Aufpolierte Dadaisten, begehrte Dramatiker und verlegte Vielschreiber

Goethe bleibt die Galionsfigur der deutschen Kultur im Ausland: In der "Nacht der langen Messer" im Haushaltsausschuss wurde die Acht-Millionen-Euro-Kürzung für die weltweit 136 Goethe-Institute aus Mitteln der Sprachförderung wieder ausgeglichen. Die Institute hatten in den letzten Jahren bereits deutliche Budget-Kürzungen wegstecken müssen.

Das Außenministerium wollte die Verwaltungskosten der Organisation bis 2014 einfrieren - auch das kippte der Ausschuss parteiübergreifend.

Über parteiübergreifende Unterstützung würde sich auch das Remagener Arp-Museum freuen, war es doch lange Jahre Gegenstand heftiger Querelen zwischen SPD-Regierung und CDU-Opposition in Rheinland-Pfalz. Die derzeitige Ruhe an der Streit-Front nutzt das Museum, um seine Arp-Sammlung frisch aufzupolieren. Seit gestern werden 100 Papierarbeiten, Reliefs und Plastiken des Dada-Künstlers und Avantgardisten in einer neuen Schau präsentiert.

Zur aktuellen deutschen Autoren-Avantgarde gehört fraglos Roland Schimmelpfennig. Kein lebender Dramatiker wird so oft aufgeführt, keiner entzückt wie er Kritik und Publikum gleichermaßen. Sein neues Stück "Peggy Pickit sieht das Gesicht Gottes" feiert heute Abend im Deutschen Theater Berlin Premiere, natürlich mit Star-Besetzung wie Sophie von Kessel, Ulrich Matthes und Maren Eggert. Gleich morgen zieht das Hamburger Thalia-Theater nach, im Dezember folgt Wien. Es geht um zwei Paare, die beim Abendessen über Moral und Verantwortung diskutieren. Klingt schrecklich, aber bei Schimmelpfennig kann sowas durchaus kurzweilig werden.

Letzteres Attribut würde man Heinrich Böll nicht unbedingt verleihen. Die Arbeit des Literaturnobelpreisträgers stammt aus jenen goldenen Zeiten, in denen der Begriff "Gutmensch" noch kein Schimpfwort war und "Vergangenheitsbewältigung" noch nicht in Form von Fernsehshows namens "Die größten Deutschen" betrieben wurde.

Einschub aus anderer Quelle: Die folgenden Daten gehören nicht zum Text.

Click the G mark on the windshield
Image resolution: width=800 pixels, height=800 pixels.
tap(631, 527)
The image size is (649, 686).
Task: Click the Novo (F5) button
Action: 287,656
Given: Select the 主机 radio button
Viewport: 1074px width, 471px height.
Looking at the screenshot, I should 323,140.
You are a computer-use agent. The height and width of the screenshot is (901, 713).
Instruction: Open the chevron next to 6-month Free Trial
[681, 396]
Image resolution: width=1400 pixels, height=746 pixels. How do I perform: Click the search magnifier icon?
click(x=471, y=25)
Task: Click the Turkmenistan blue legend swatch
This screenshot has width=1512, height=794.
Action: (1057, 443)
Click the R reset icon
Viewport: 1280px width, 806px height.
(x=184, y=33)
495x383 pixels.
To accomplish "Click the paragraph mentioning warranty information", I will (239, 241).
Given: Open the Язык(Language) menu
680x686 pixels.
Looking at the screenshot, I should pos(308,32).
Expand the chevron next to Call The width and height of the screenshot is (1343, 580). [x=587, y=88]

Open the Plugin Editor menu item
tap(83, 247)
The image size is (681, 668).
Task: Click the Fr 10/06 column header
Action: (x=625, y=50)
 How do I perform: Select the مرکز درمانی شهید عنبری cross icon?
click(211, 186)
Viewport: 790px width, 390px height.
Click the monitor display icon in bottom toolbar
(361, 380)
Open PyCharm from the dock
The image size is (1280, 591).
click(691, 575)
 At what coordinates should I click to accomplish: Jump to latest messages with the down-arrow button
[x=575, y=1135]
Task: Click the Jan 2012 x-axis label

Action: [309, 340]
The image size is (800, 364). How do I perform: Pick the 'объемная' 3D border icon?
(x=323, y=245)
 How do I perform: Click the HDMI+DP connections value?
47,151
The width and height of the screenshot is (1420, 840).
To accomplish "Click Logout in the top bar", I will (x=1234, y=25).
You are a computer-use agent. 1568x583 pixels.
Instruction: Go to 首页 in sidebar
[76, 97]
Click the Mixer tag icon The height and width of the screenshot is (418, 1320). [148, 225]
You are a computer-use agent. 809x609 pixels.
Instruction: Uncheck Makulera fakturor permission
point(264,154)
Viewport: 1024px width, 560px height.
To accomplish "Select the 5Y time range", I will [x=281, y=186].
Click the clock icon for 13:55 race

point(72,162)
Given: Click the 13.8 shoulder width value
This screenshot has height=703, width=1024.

Bölls gesammelte Schriften liegen nun als 27-bändige Werksausgabe bei Kiepenheuer& Witsch vor - samt unveröffentlichtem Material. Die Präsentation besorgte Kulturstaatsminister Bernd Neumann (CDU) - ein Fortschritt gegenüber den 70ern, als CDU-Politiker Böll einen RAF-Sympathisanten schimpften.

Als Mutter der Terroristin Gudrun Ensslin ist die Schauspielerin Susanne Lothar demnächst in dem Film "Wer, wenn nicht wir" zu sehen. Die Wahl-Berlinerin gilt vom Burgtheater bis zum Tatort als eine der besten Charakterdarstellerinnen deutscher Sprache - und Spezialistin für schwierigste Figuren. Vor 21 Jahren wurde sie mit einer radikalen Hamburger "Lulu" bekannt, oft spielte sie mit ihrem Mann Ulrich Mühe. Diese Woche ist sie 50 geworden.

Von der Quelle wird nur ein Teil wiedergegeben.